Any MLOps system includes a number of tools for different purposes, e.g.

  • Code Version Control: Git (GitHub, GitLab, Bitbucket, etc)
  • Data Version Control: DVC, Git LFS, etc
  • Testing and building services: Jenkins, AWS CodePipeline, etc
  • Infrastructure as a code: Terraform, AWS CloudFormation
  • Machine Learning Platform: AWS SageMaker, GCP VertexAI
  • Workflow Orchestration: SageMaker Pipelines, Apache Airflow, AWS Step Functions, Kubeflow

In this series of blogs, we will use SageMaker as our main toolbox. We will demonstrate how to manage the entire lifecycle of an ML model with automation for use cases in multiple domains.

NOTE: For this blog, we will only assume that we are working with batch-workload i.e the use-case will carry out batch-inference and no real-time inference. In future blogs, we will also touch upon the topic of real-time workloads.


Definitions: #

The two essential constituents for any MLOps System are components and pipelines.

Components: #

A Component can be defined as an independent ML functionality or an ML operation which is a part of the larger process. Few of the examples of components could be: data-processing, ML model training, model inference, etc.

Pipeline #

A pipeline is a workflow which constitutes one or more components that execute a holistic task. Examples of pipelines include: training pipeline, inference pipeline, etc.

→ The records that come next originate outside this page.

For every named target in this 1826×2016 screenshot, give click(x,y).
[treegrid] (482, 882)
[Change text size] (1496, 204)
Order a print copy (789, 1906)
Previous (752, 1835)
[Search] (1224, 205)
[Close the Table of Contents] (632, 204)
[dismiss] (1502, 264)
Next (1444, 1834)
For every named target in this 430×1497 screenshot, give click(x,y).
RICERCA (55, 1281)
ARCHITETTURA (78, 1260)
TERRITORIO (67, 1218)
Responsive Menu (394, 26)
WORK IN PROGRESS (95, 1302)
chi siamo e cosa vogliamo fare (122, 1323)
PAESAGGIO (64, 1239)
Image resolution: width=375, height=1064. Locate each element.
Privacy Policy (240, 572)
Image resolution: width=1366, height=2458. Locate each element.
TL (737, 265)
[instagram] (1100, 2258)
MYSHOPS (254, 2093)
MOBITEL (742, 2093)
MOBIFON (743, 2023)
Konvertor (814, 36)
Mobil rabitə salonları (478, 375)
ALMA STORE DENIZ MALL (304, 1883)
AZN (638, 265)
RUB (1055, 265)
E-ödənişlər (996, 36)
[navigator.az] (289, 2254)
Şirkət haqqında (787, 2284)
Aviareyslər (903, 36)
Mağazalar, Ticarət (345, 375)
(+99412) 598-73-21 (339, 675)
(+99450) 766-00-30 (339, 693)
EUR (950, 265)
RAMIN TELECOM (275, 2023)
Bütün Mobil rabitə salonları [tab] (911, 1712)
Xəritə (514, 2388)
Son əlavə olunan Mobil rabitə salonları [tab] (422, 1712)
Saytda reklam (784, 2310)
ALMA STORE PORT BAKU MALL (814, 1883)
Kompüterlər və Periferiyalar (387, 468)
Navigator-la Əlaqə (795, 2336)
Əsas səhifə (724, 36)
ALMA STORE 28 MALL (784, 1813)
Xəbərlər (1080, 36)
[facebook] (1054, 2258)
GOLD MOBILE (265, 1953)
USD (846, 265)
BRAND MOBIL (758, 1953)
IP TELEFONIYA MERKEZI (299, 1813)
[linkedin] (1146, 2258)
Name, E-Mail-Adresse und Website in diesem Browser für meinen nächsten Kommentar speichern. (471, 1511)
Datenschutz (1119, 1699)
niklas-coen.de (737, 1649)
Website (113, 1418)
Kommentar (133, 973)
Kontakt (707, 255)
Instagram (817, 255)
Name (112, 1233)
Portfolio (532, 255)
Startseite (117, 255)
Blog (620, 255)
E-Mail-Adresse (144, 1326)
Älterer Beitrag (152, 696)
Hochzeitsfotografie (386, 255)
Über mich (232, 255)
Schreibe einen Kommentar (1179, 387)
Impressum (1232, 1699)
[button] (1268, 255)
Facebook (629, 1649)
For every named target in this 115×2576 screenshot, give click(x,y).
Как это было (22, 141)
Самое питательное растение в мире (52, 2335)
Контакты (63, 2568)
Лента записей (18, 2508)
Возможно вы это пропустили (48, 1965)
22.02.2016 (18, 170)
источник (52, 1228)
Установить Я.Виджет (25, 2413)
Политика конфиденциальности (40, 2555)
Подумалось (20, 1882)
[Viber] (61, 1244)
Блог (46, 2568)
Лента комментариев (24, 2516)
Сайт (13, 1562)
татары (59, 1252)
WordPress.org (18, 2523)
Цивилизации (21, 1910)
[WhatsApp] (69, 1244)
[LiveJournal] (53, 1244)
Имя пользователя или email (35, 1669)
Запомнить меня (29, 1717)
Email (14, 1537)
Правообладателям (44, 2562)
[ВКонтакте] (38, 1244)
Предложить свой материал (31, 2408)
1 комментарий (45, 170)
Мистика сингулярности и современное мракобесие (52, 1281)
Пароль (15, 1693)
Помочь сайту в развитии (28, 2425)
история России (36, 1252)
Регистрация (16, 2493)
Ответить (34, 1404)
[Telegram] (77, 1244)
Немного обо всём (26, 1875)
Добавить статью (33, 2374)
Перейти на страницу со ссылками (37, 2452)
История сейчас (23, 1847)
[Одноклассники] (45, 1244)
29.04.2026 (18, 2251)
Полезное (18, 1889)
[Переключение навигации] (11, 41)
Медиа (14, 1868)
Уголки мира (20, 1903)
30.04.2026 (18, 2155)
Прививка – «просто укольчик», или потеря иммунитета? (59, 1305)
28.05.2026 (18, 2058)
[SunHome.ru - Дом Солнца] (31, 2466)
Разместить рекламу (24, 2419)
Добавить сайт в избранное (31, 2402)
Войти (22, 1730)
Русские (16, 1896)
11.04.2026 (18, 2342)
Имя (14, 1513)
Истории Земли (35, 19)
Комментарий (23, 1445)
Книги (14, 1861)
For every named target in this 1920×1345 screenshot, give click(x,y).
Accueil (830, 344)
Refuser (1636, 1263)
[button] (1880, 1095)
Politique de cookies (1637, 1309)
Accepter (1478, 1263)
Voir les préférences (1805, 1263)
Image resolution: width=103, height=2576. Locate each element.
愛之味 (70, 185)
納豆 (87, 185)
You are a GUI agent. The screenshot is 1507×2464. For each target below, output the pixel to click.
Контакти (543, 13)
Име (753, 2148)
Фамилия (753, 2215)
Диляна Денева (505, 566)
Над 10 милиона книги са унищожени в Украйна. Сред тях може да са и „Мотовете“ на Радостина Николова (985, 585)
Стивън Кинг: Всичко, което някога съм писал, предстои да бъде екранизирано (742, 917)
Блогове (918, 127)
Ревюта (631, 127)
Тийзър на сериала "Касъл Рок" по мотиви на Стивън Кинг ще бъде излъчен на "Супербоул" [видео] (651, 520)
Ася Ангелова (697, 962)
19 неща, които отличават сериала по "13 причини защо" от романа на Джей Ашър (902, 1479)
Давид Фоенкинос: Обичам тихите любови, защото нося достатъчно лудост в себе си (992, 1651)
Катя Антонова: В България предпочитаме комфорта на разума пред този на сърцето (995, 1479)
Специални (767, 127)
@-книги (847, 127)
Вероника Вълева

Pipeline and component representation
Pipeline and component representation

With our assumption of batch-workload, let’s define 2 pipelines, namely:

Training Pipeline: #

  • The training pipeline will have a sequence of steps where the first step will process the training and validation datasets.
  • The next step will carry out model training and tuning on the processed training and validation sets.
  • In the monitoring step, we will learn the distribution of the training, which will be used to detect data drift.
  • The last step will be the explainability step, where we will generate explainable insights from our ML model on the training and validation sets.                       

Inference Pipeline: #

  • The inference pipeline will be running in the batch-inference setting where the first step will consist of processing of production data as required by the ML model.
  • On completion of the processing step, the processed data will be passed to the trained ML model for Scoring.
  • The next step will include drift detection on the production data, using the data distribution artifacts from the training pipeline. If drift is detected, then retraining the ML model on a new set of data is one way to resolve it.
  • Lastly, the explainability step will be executed to generate explainable insights from our ML model on the production data.

General Components and Pipeline

To execute the above pipeline steps, we will have to develop the respective components.

We believe that most of the MLOps workloads consisting of multiple pipelines can be covered with 4 components which are:

  • Processing Component
  • Algorithm Component
  • Monitoring Component
  • Explainability Component

We recommend that every component has 2 modes, which are the Train mode and the Serve mode. This is to ensure that for every operation the training data undergoes, there is a corresponding operation during inference.

As the name suggests, when a component is executed in the training pipeline, it will be running in the “Train” mode. Similarly, when a component is getting executed in the inference pipeline, it will be set to run in the “Serve” mode.


Why SageMaker? #

Amazon SageMaker is a fully managed machine learning service. With SageMaker, data scientists and developers can quickly and easily build and train machine learning models, and then directly deploy them into a production-ready hosted environment.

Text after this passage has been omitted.